4. The process according to claim 1, wherein the measurement of the expression is effected by:
measuring the protein;
measuring fragments of the protein;
measuring mRNA coding for the protein;
measuring mRNA fragments coding for the protein;
measuring the biological activity of the protein;
pictorial representation of the proteins or the activity of the proteins (molecular imaging).
5. The process according to claim 1, wherein the measurement is performed in body fluids or in tissue and organ biopsies or samples.
6. The process according to claim 5, wherein said body fluids are selected from blood, urine, saliva and cerebrospinal fluid, especially serum.

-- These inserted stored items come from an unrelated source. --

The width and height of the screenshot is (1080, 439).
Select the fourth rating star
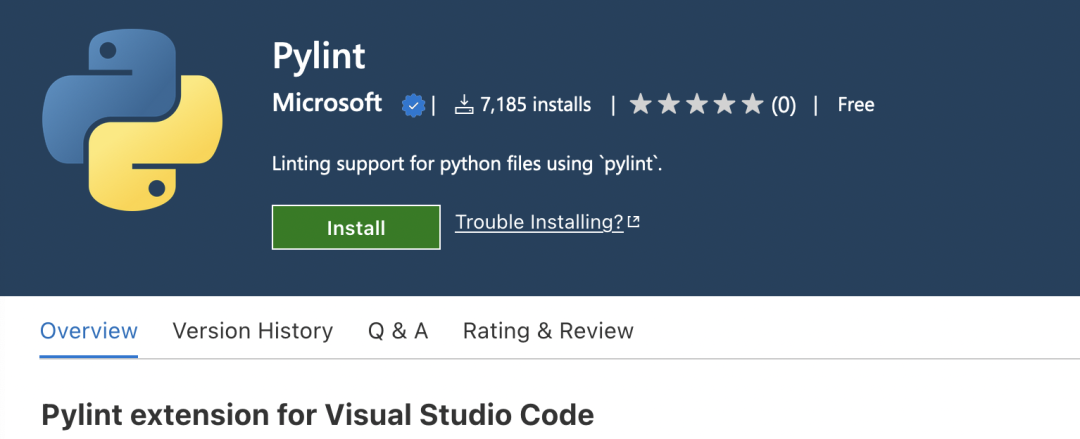click(725, 105)
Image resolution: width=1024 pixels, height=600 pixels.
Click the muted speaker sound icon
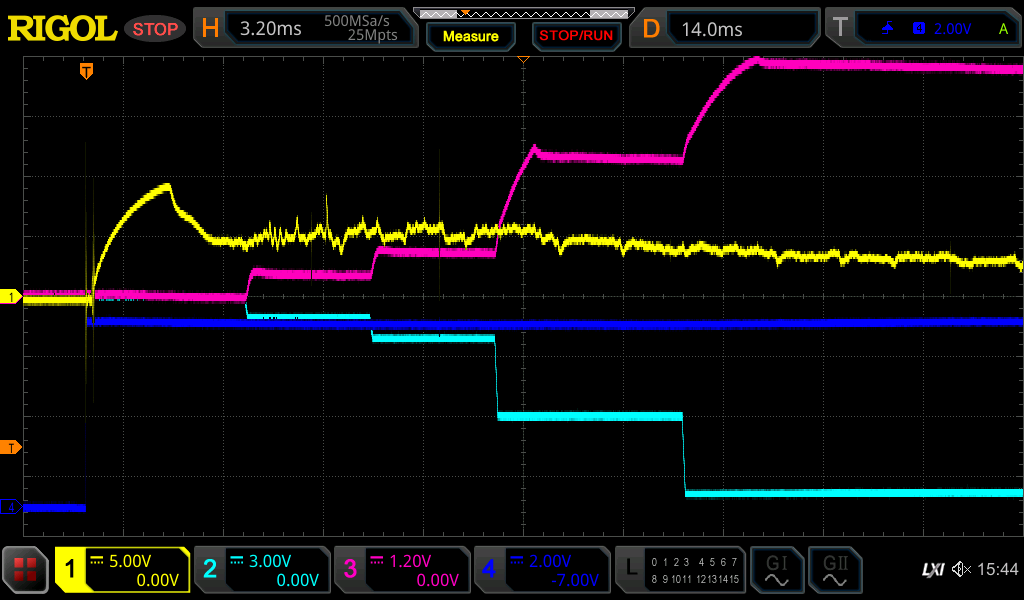pyautogui.click(x=961, y=570)
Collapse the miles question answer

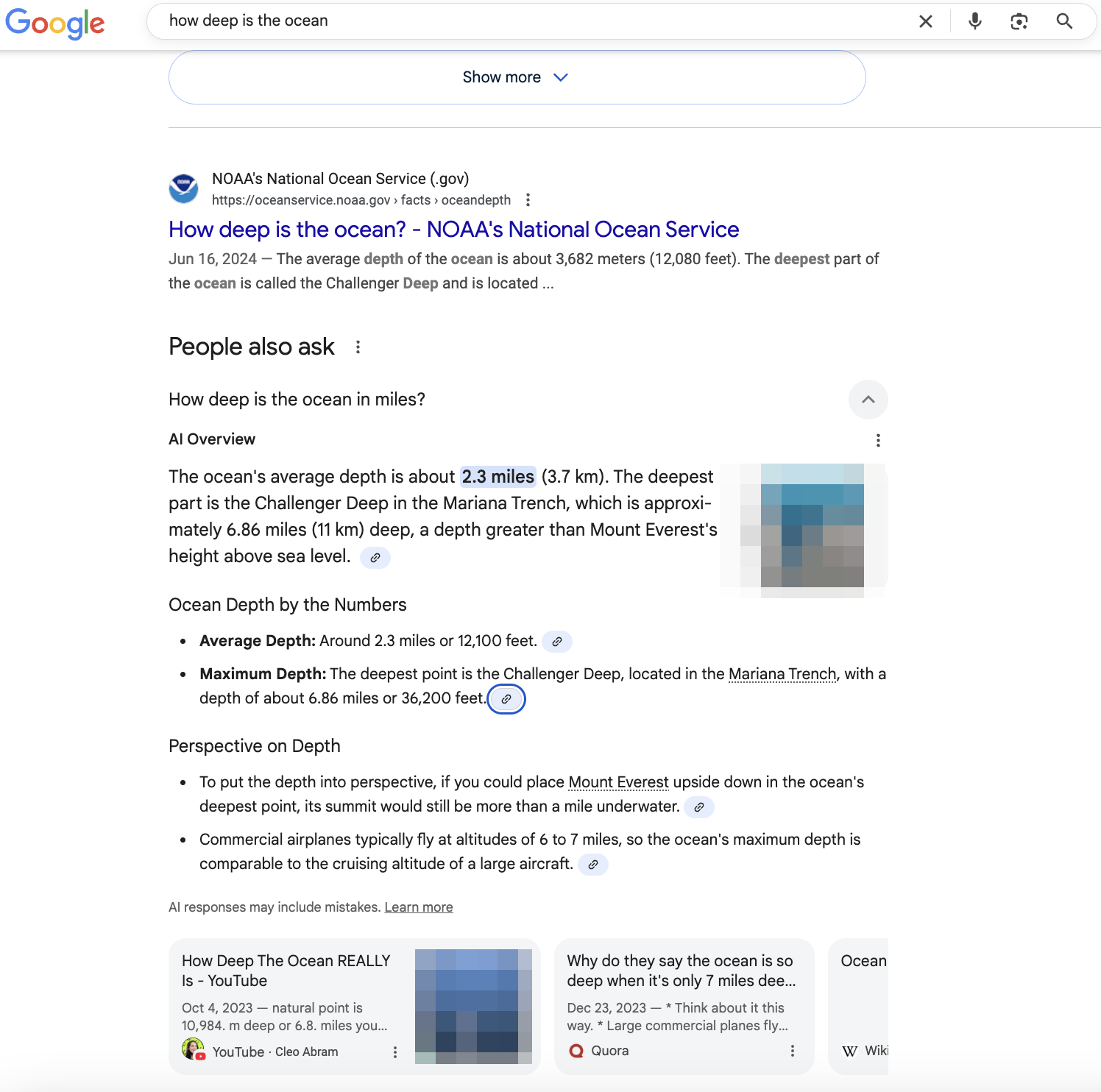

7. The process according to claim 2, wherein said process serves for determining the biological age, the life expectancy, the regenerative capacity of tissues and organs, the risk of occurrence and the prognosis of age-related diseases, for determining the risk of cancer in chronic diseases, for determining the risk of cancer in the course of ageing, for determining the risk of cancer in the course of chronic diseases.
8. The process according to claim 1, wherein 2, 3 or 4 protein markers from the group of (i) CRAMP, (ii) EF1α, (iii) stathmin and (iv) chitinase gene family are determined.
9. The process according to claim 8, wherein the activity of chitinases is determined as the enzyme activity of chitobiosidases, chitinases, chitibiases and/or N-acetylglucosaminidases.
10. The process according to claim 1, wherein the markers or the marker activity are represented by imaging (molecular imaging).
11. The process according to claim 2, wherein the enzyme activity of chitobiosidases, chitinases, chitibiases and/or N-acetylglucosaminidases is measured as said activity of the chitinase gene family.
12. The process according to claim 2, wherein the measurement of the expression is effected by:
measuring the protein;
measuring fragments of the protein;
measuring mRNA coding for the protein;
measuring mRNA fragments coding for the protein;
measuring the biological activity of the protein;
pictorial representation of the proteins or the activity of the proteins (molecular imaging).
13. The process according to claim 2, wherein the measurement is performed in body fluids or in tissue and organ biopsies or samples.
14. The process according to claim 2, wherein said body fluids are selected from blood, urine, saliva and cerebrospinal fluid, especially serum.
15. The process according to claim 2, wherein 2, 3 or 4 protein markers from the group of (i) CRAMP, (ii) EF1α, (iii) stathmin and (iv) chitinase gene family are determined.
16. The process according to claim 2, wherein the activity of chitinases is determined as the enzyme activity of chitobiosidases, chitinases, chitibiases and/or N-acetylglucosaminidases.
17. The process according to claim 2, wherein the markers or the marker activity are represented by imaging (molecular imaging).